No reason to expand human cages

The Sacramento County Main Jail is the site of a COVID-19 outbreak. (Photo: Raheem Hosseini)

Essay: Instead of adding a mental health facility to Main Jail, Sacramento County should expand community treatment

By Tifanei Ressl-Moyer

Inside the building, it smells like stale flesh. And when you open your mouth to speak, you can taste the building, too; it is sour, like something spoiled. The building also moves; you can feel the walls vibrate with the stress and trauma of tens of thousands of Sacramento residents who live there each year.

On Tuesday, the Sacramento County Board of Supervisors is to consider a $10 million construction contract to expand this building—the Main Jail—with a mental health facility.

For years, the county has stuffed this building beyond its capacity to house people who do not need to be there. The jail population peaked at 4,328 persons in 2015; while the population is currently about 3,200, the population remains negligently high, especially considering the current COVID-19 crisis.

Take John for example.

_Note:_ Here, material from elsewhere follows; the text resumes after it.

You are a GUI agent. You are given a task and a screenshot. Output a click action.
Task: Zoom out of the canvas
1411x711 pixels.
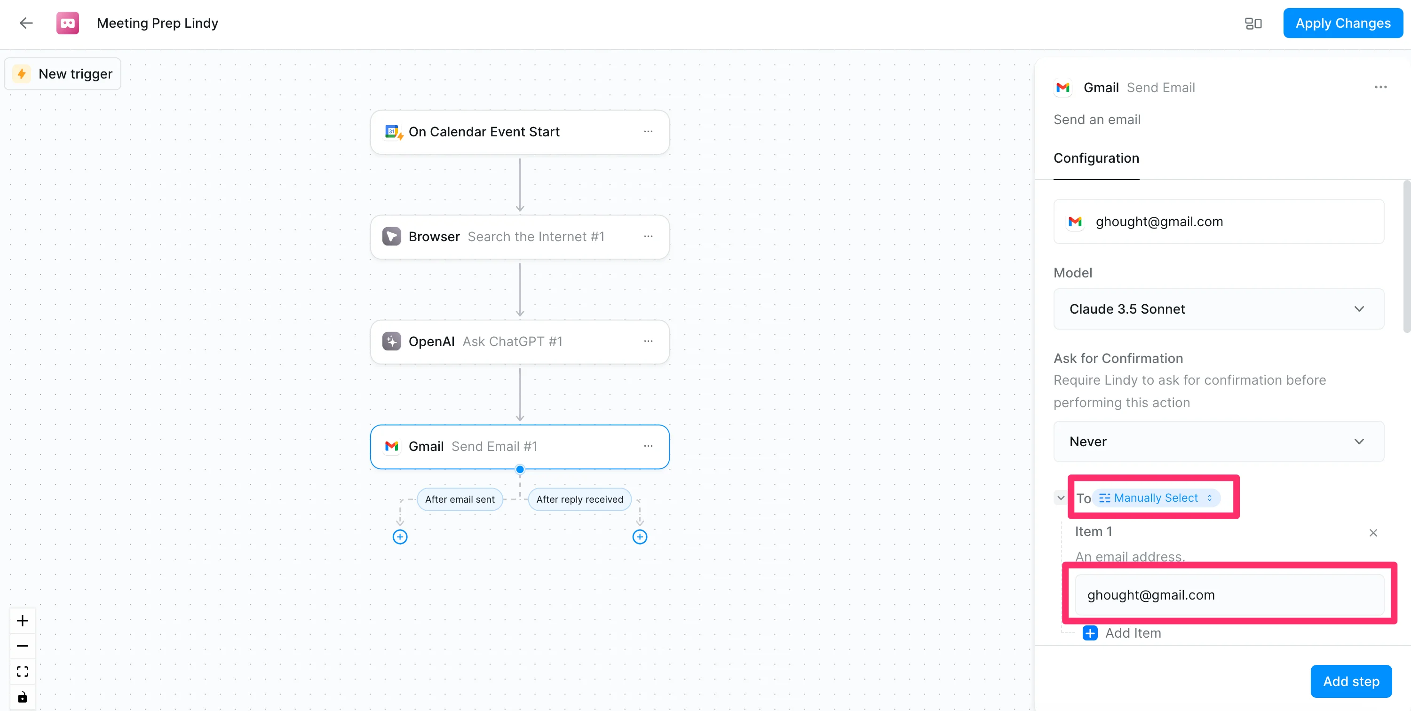point(22,646)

When I met him, he had been in an out of the jail six times in a single year. He was homeless, used a wheelchair and had untreated mental health needs. When I spoke with him the last time, he was inside for violating his probation, again. His ankle monitor battery had died and, because he was unhoused, he had nowhere to charge it.

His mental health deteriorated significantly every time he entered the jail. The staff would strip him of his clothes, take away his wheelchair and place him in solitary confinement as a form of treatment—where the walls were covered in feces and blood of other people. In tears, he told me and others he wanted to get out of the cycle of incarceration: “I do not feel safe.”

At least ten people have died inside the jail in the last year. And the 23 suicide attempts last year was the most in more than a decade.

The county does not need more space for the thousands of people, like John, who are held in the jail as a result of their unmet needs in the community. Quite the opposite, the county should significantly, sustainably and urgently reduce the amount of people in the jail.

One in two persons coming into the jail have serious or unmet mental health needs; this number continues to grow even as the overall jail population decreases. Counties, like Sacramento, are taking people who do not have access to community-based services off the streets and putting them into human cages.

The Board of Supervisors should not worsen the situation by approving a construction plan without first releasing people. The money is set to come out of the county’s general fund, not the Sheriff’s Department budget. The plan will divert money away from already under-funded housing, health and human services, and during a deadlier-everyday pandemic no less.

Counties, like Sacramento, are taking people who do not have access to community-based services off the streets and putting them into human cages.

Tifanei Ressl-Moyer is a founding member of Decarcerate Sacramento and the Thurgood Marshall civil rights fellow at the Lawyers’ Committee for Civil Rights in San Francisco.

One solution is for supervisors to invest the $10 million instead in a 24/7, countywide alternative to 911 in which mental health providers and peers trained in deescalation respond to mental health crises, rather than law enforcement.

The board will have the opportunity to make this decision on Feb. 23. Next, the board can direct the Department of Health Services to apply for a state grant to expand community behavioral health treatment. Thankfully, the governor’s budget has allocated $750 million to fund the community-based mental health care that Sacramentans need and deserve.